Ableton Live 7 Tips and Tricks by Martin Delaney, from PC Publishing is one of those textbook-sized things with lots of black and white screenshots and extremely wide margins to contain their captions (and to make the book 150 pages rather than just 90). I've never read any of these before and have never really been sure at whom they're aimed: apparently the book "does not duplicate the Live user manual, it expands upon it and introduces creative concepts, workflow enhancements and workarounds for common objectives and problems".

Unfortunately, it's a pretty short book, so it's only going to be of much use to you if you're interested in the fairly narrow sample of 'creative concepts, workflow enhancements and workarounds' which Delaney has room to cover. This is most likely to apply if you are using Live to write some form of 'experimental' electronica (which to be fair does cover a lot of the user base), no matter how much he may preach the software's flexibility and range of applications. These expectations flavour the text a bit more than I would have liked ("this can get quite messed up - which is, yes, good") and there are rather too many 'Live is great for lots of different things!' paragraphs for a book ostensibly aimed at existing Live users, adding to the rather unfocused feel. What with the prose's tendency toward smirking jokes, it's all a bit like being stoned while someone shows you a random selection of techniques they've learned in Live.

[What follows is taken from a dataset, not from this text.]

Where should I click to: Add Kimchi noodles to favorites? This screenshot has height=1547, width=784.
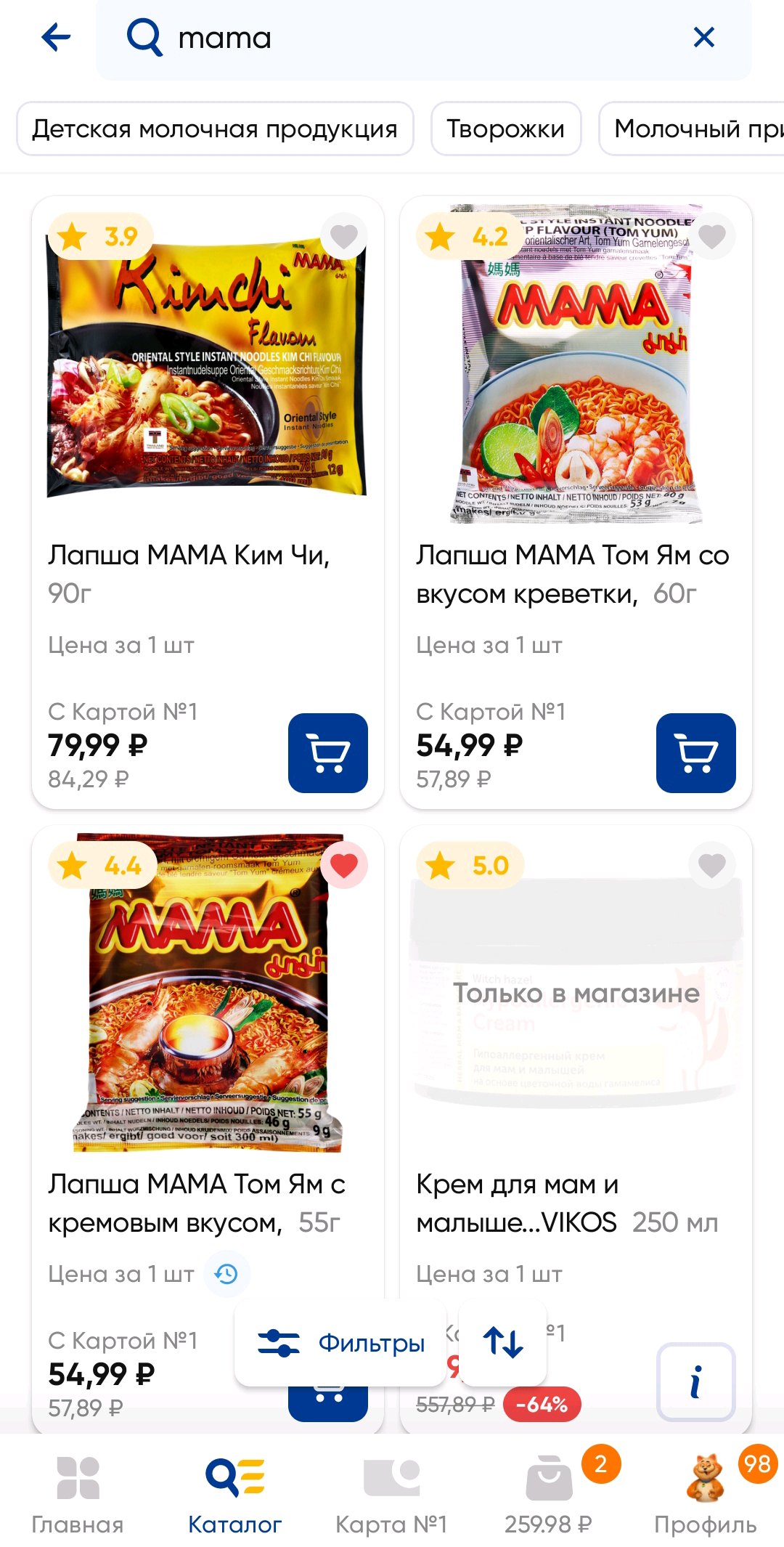[343, 236]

I'm being slightly harsh - there are definitely worse books of this type out there - but this is far less well-written than the Live manual (which saves its jokes up and makes them count - the deadpan one in the section on sidechain compression is laugh out loud stuff), contains far less information, and doesn't come free with the software... so I struggle to see the point of it. And as far as offering 'workarounds for common problems' goes, it doesn't even mention what I consider to be the most annoying 'feature' of Live: the fact that a lot of clip automation envelopes will only let you modulate parameters downward from their current setting. Many is the time I've decided to add some clip envelopes for a filter cutoff halfway through a project, then realised I'll have to turn the main cutoff knob up to full in order to be able to use the whole range of values (which of course means going back and tediously adding envelopes to restore the desired value to all the previous clips), and ended up thinking: "if only there was some kind of workaround for this common problem". But this issue isn't even mentioned in the book's sections on clip automation.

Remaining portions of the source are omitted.